We have our consuming metabolisms, our protective membranes (like skin and bark), and our orifices including jaws. We open our jaws to take in the energy and material we need for self-regeneration; we close our jaws to prevent self-degeneration. 

All organisms interact with their environments selectively. It's not just that their environments select.

In fact, natural selection isn't selecting. It's actually natural degeneration, the tendency for things to fall as they would in your life if you weren't hustling to keep your life aloft. 

No, the business end of life is organisms with their selective interaction within their environments, input orifices that let in what helps, not harms, keeping out what harms, not helps. Outflow orifices too, dispelling what harms not helps, while keeping in what helps not harms.

Those would be the obvious requirements in an entropic universe: Regenerate what breaks down while preventing breakdown. With evolution, it's survival of those best at selective interaction, opening their jaws to take in what helps them regenerate them, closing their jaws to keep out what degenerates them.

Now, humans have all that going on biologically, but they also have it going on at the level of the mind, language, thought, and technology. Though some people talk about being open to all ideas, no one is truly open to everything.

Some ideas feel like letting in toxins that would degenerate our hopes, our resolve. So we don’t ingest them or if we have ingested them, we dispell them. We close our eyes and ears to them or we talk over them. We rationalize. We don’t want to face what feels cognitively and conceptually degenerative, only what feels regenerative. In other words, we’d prefer a ratchet. We want to climb not fall. We want to keep out ideas that demote us and let in ideas that promote us.

This is called confirmation bias and I argue this is an extension of what life has been doing all along.

An extension, yet in a different register. See, with words and ideas we’re not just dealing with reality. With words, you can picture anything real or imagined. You can embrace ideas grounded to reality or ideas totally ungrounded.

That’s a problem. In their cultural selective interaction, people can take in completely unrealistic uplifting ideas and keep out important realistic ones. We can become legends in our own minds and surround ourselves with yes-men and mutual admiration societies that become cults of self-affirmation.

Normal, decent, OK people, of whom there is a vast cultural diversity, intuit that confirmation bias is a problem. We recognize it first from watching other people be stubborn, unwilling to face realities. Soon, we figure out that that could be the case with us too.

We get conscientious about it, wincing a little when we are too quick to dismiss, deflect or ignore discouraging words. We try to distinguish reality from fantasy not that we don’t indulge in both. We just know their place. We never overcome confirmation bias completely but we work on it, for example returning later to apologize to someone for not listening. We try to counter our confirmation bias.

There are whole communities built around just that. Science is an ambitious attempt to counter and thereby neutralize confirmation bias. That’s why the scientific method has been so realistic, adaptive, and productive. Countering confirmation bias has made the modern world. It’s evidence that we can become more adaptive if we only recognize that confirmation bias is a problem we all have to address.

And then there are total "jerks" of whom there is a vast cultural diversity. Some are part-time total jerks – total jerk hobbyists, and some are full-time total jerks.

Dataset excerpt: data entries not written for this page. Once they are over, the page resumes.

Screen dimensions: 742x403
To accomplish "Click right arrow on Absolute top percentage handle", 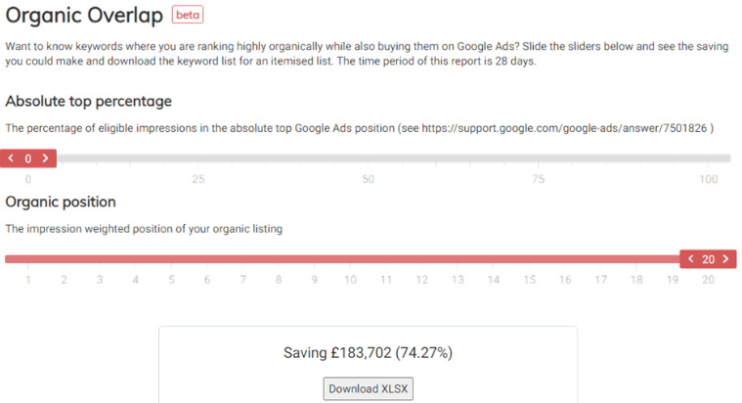I will coord(45,158).

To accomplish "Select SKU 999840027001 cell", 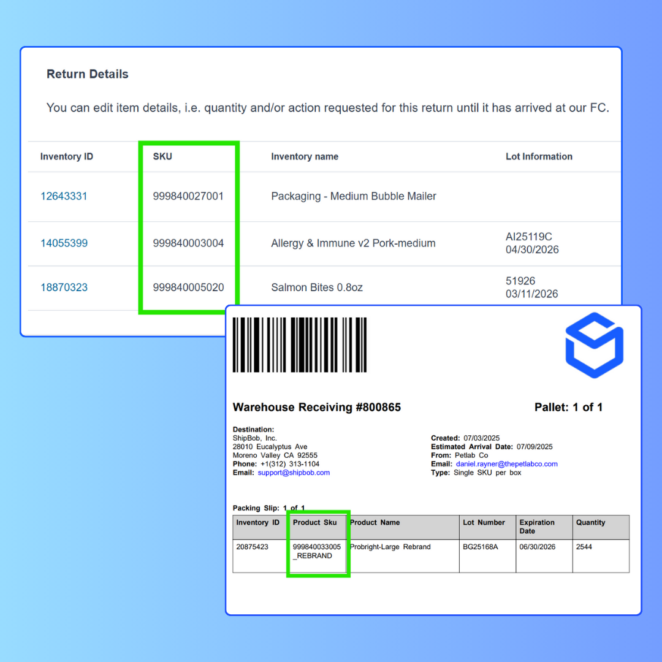I will point(188,196).
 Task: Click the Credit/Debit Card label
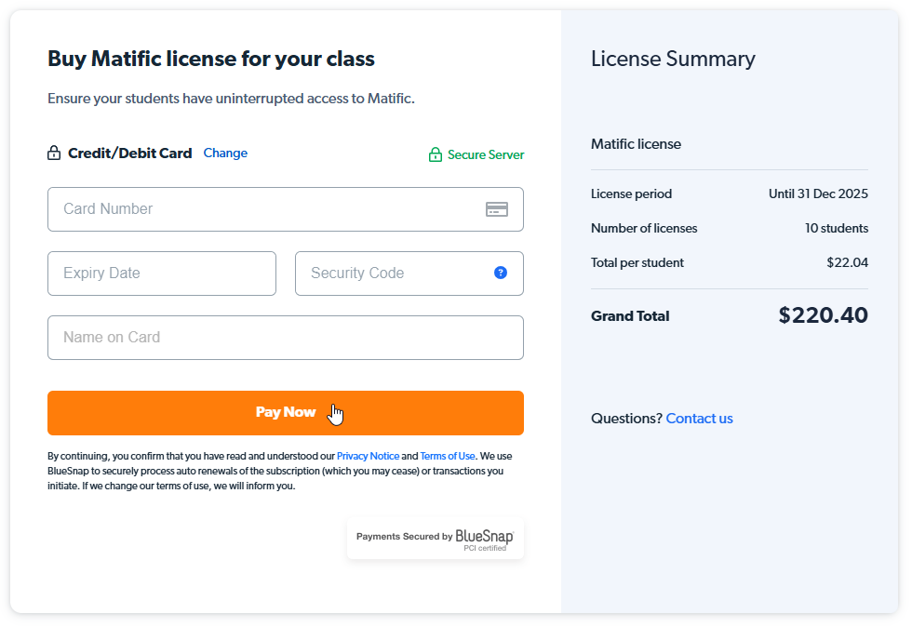point(129,153)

Where decent people see confirmation bias as a problem for all of us, total jerks see their confirmation bias as the solution to all problems.

Total jerks take in whatever they can consume to regenerate (reaffirm) their beliefs and they keep out whatever would degenerate (disconfirm) their beliefs. They are master ratchet jawers at the conceptual level. They use the least amount of conceptual energy for self-advancement: Lift and lock, lift and lock.

And of course, they’d be the death of us because as humans, unlike life overall, they don't focus on their survival in the real world, only in the ungrounded world of words and ideas, which includes all of un-reality too. They ratchet up through escapism which can't escape reality for long.